2016年は、英米の国民が自由貿易を拒絶した年として歴史に刻まれることになりそうである。共に自由貿易の旗振り役を務めてきた国だけに、民意の表明は重く受け止めなければならない。
米国大統領選挙の意外な投票行動自体については、すでに解釈も出尽くした感がある。その中で私が的を射ていると感じたのは、ウォールストリート・ジャーナルが掲載したアーサー・ブルックス氏の心理説である。サイレントマジョリティを突き動かしたのは、移民が傷つけた自尊心だというのである。

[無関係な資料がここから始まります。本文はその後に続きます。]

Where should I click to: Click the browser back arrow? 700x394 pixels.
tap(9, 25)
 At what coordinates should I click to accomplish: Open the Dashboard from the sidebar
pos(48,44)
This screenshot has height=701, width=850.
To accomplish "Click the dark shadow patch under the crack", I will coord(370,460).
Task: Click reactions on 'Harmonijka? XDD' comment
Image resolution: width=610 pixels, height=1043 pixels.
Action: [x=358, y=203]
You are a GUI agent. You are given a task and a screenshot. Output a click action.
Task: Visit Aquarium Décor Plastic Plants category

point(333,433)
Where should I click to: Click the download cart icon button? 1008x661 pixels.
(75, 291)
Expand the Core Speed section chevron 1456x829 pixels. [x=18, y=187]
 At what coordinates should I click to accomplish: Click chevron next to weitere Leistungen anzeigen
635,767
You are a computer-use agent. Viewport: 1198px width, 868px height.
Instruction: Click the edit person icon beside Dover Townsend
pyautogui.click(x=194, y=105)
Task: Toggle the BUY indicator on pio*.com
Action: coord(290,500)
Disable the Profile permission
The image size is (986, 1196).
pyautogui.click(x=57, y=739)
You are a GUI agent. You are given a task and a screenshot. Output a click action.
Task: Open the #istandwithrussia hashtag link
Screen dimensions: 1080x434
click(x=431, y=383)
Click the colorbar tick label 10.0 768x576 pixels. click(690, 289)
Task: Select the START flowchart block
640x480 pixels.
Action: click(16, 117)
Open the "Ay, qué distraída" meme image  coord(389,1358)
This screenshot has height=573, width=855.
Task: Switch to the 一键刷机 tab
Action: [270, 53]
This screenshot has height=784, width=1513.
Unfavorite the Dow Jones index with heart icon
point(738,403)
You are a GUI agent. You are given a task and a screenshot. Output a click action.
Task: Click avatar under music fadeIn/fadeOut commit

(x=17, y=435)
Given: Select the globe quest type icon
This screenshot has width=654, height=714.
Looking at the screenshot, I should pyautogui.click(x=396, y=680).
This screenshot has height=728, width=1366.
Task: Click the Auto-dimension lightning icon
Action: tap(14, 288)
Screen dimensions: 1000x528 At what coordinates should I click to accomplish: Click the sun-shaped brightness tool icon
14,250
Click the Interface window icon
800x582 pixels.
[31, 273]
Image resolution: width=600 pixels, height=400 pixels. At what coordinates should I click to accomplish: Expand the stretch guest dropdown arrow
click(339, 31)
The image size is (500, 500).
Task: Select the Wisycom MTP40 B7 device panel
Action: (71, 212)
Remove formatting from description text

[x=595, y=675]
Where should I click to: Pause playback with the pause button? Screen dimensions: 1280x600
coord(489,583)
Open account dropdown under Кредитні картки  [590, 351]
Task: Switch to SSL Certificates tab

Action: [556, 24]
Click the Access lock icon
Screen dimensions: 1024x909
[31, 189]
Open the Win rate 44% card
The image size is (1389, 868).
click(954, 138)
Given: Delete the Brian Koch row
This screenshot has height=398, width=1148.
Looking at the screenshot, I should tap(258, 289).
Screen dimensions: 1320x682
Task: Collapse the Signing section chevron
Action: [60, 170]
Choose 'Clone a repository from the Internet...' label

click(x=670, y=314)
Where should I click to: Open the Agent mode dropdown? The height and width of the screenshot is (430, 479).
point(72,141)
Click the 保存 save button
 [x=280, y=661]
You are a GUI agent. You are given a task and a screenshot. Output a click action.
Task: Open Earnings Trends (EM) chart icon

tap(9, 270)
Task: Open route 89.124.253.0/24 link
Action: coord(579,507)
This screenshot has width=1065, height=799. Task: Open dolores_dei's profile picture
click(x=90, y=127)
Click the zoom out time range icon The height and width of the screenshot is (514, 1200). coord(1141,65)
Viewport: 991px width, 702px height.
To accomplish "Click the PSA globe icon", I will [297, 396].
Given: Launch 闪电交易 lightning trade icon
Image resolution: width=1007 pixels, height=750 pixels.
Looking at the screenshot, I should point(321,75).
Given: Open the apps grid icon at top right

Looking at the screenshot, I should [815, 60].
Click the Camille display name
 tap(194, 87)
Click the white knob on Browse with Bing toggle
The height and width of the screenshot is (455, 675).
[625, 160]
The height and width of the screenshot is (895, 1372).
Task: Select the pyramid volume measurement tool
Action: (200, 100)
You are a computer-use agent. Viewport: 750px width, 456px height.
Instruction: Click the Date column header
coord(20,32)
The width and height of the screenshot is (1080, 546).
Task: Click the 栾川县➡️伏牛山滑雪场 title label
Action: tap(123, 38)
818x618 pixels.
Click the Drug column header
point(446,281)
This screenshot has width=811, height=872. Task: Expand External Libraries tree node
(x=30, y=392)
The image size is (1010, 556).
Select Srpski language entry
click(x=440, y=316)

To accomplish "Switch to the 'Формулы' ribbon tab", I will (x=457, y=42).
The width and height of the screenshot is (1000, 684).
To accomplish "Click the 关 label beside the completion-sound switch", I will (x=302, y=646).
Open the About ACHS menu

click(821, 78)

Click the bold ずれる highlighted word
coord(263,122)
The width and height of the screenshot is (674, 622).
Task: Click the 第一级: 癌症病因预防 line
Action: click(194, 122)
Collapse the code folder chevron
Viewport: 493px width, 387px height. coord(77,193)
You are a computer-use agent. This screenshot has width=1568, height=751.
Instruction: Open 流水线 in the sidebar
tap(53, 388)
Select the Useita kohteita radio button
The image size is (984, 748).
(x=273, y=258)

もともと人間は異質な人々を排除したがる性癖を持ち合わせている。古くはシェークスピアの『ヴェニスの商人』や『オセロ』で取り上げた問題であり、同じ日本人同士でも、よそ者を排斥する土地柄が話題に上ることは少なくない。ただし、米国のKKK(クー・クラックス・クラン)やドイツのネオナチを見ればわかるように、短兵急な移民排斥運動がマジョリティの支持を得た例はない。ここに来て表面化した現象は、もっと複雑である。
米国のブルーカラー職場には、先任権という概念が強固にある。これは、職域内でポジションが空くたびに、勤続年数の最も長い人から順に応募する権利を持つという取り決めのことで、無用なもめ事を未然に防ぐ一種の公平原理といってよかろう。意外な投票行動を理解するカギは、ここにあるようだ。
先任権の考え方は、実は米国の社会構造を見事に写し取っている。米国には、北欧、南欧、東欧、中南米、アジアから順に移民が押し寄せてきて、後から来た人種が社会階層の底辺に組み込まれることにより、先住階層を下から押し上げてきた。事実、アングロサクソンでもプロテスタントでもない初めての大統領、ジョン・F・ケネディは、北ヨーロッパ系ながらケルト系カトリックのため、移民第4世代にしてようやく頂点に上り詰めた。先住者を守る壁の厚さは推して知るべしであろう。